━━ SUPPLIED MATERIAL

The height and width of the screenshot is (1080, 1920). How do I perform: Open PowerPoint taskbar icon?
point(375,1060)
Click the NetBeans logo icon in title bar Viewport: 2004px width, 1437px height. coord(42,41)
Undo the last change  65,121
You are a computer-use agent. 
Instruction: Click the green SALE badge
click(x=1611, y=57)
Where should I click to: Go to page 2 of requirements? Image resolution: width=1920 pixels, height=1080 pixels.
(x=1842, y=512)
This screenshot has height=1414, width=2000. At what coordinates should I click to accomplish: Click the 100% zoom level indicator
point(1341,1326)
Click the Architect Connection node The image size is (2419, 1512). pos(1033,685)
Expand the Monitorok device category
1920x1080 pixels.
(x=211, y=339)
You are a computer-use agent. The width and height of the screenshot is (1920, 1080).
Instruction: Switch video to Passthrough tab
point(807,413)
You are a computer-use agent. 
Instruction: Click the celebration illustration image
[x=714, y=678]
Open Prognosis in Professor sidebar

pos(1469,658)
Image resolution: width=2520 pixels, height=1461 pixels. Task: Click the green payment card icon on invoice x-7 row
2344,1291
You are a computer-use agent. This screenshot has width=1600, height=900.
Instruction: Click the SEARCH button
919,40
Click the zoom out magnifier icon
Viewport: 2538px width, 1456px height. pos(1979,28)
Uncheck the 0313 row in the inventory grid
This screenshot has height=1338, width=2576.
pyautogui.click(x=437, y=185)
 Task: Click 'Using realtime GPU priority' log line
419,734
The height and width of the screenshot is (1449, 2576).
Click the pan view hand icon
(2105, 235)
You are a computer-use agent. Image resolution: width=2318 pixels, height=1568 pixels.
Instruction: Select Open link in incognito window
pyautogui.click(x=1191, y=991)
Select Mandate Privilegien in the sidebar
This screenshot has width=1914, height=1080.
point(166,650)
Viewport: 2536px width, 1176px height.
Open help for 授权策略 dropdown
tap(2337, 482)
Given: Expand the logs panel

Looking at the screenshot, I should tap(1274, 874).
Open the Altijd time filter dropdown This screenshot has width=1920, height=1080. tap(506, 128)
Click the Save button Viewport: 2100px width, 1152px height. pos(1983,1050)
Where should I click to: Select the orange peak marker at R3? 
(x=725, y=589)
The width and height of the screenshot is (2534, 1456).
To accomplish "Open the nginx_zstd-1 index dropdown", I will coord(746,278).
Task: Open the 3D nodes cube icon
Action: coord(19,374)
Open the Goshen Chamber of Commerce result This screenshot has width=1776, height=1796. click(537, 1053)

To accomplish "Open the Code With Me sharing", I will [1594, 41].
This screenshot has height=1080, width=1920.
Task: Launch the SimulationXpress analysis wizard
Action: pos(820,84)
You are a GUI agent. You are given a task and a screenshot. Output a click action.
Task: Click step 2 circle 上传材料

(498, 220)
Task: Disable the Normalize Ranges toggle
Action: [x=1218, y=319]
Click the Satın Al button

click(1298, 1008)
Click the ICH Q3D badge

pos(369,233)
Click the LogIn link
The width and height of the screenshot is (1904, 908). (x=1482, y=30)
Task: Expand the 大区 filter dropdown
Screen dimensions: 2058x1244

━━━━

PROBLEM DETAILS: Which lines of the records hold the string "computer"? Copy each one.

RESPONSE AREA:
You are a computer-use agent. 
You are a computer-use agent. The width and height of the screenshot is (1920, 1080).
You are a computer-use agent. 
You are a computer-use agent. This screenshot has width=1600, height=900.
You are a computer-use agent. Image resolution: width=2318 pixels, height=1568 pixels.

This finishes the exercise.